The ancient war horse slowly lowered itself onto both front knees before the orphan.
Gasps exploded across the arena.
One noblewoman screamed.
Several knights staggered backward in visible shock.
Prince Edric rose abruptly from his seat.
“No…”
The king stood violently beside him, his face completely drained of color.
Because every ruler of Arkenfall knew the oldest law tied to Morvath.
The horse bowed only before the true bloodline of the First Kings.
Not chosen heirs.
Not crowned rulers.
Blood.
Pure and undeniable.
The rain seemed to vanish beneath the crushing silence filling the arena.
The orphan looked confused more than frightened now.
One trembling hand slowly reached toward the horse’s face.
Morvath lowered its head further.
Accepting the touch.
The crowd erupted into terrified whispers immediately.
“It cannot be.”
“The legends…”
“The king’s bloodline…”
Prince Edric looked toward his father in horror.

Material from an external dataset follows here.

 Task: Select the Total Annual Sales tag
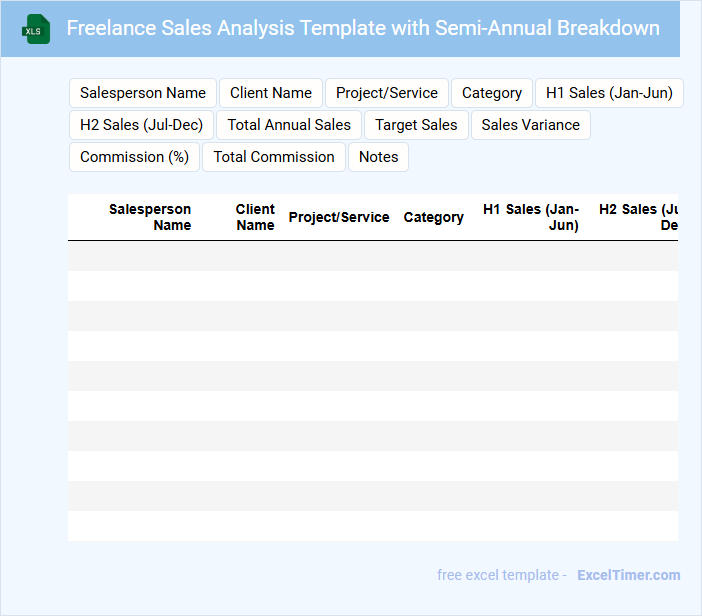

But King Vaelen could barely breathe.
Because hidden beneath Morvath’s silver armor was an ancient royal crest forbidden from public history — the crest of House Aurelian.
The original dynasty.
The bloodline destroyed during the Red Betrayal two centuries earlier when Vaelen’s ancestors seized the throne.
Officially, every surviving member of House Aurelian had been executed.
Officially.
But the horse remembered what kingdoms tried to erase.
Vaelen slowly descended from the royal platform into the rain while guards surrounded him nervously.
His eyes never left the orphan.
The boy looked painfully ordinary.
Thin.
Starving.
Exhausted.
Yet the king felt old terror rising beneath his ribs.
Because the child’s face carried something impossible.
The eyes.
Queen Elyse’s eyes.
Vaelen stopped cold.
Memory struck him violently.
Years earlier, before her death, Queen Elyse had stood inside the northern tower screaming at him during one of their final arguments.
“You think blood disappears because you bury records?” she had shouted. “Truth survives in places power cannot control.”
At the time, Vaelen believed grief had made her cruel.
Now he understood.
The orphan slowly looked up at him.
And the king realized the child had no idea what he truly was.
“What is your name?” Vaelen asked softly.
The boy hesitated.
Then lowered his eyes again.
“I don’t know, Your Majesty.”
A painful silence followed.
The king’s breathing became uneven.
Orphans without names were common after the border famines.
But this child carried something far more dangerous than poverty.
Legacy.
Prince Edric stepped down into the arena furiously.
“This is madness,” he snapped. “It’s a trick.”
Morvath immediately bared its teeth toward the prince.
The crowd recoiled in shock.
The horse had never shown hostility toward royal blood before.
Prince Edric froze.
And for the first time in his life, doubt entered his eyes.
The orphan boy slowly stood beside the kneeling beast.
Rainwater slid across the child’s face while Morvath remained bowed before him like a knight before a king.
Then the boy asked the question that shattered the last certainty in the arena.
“Why is everyone afraid of me?”
No one answered.
Because deep down, the kingdom already knew.
The throne of Arkenfall had just recognized someone else.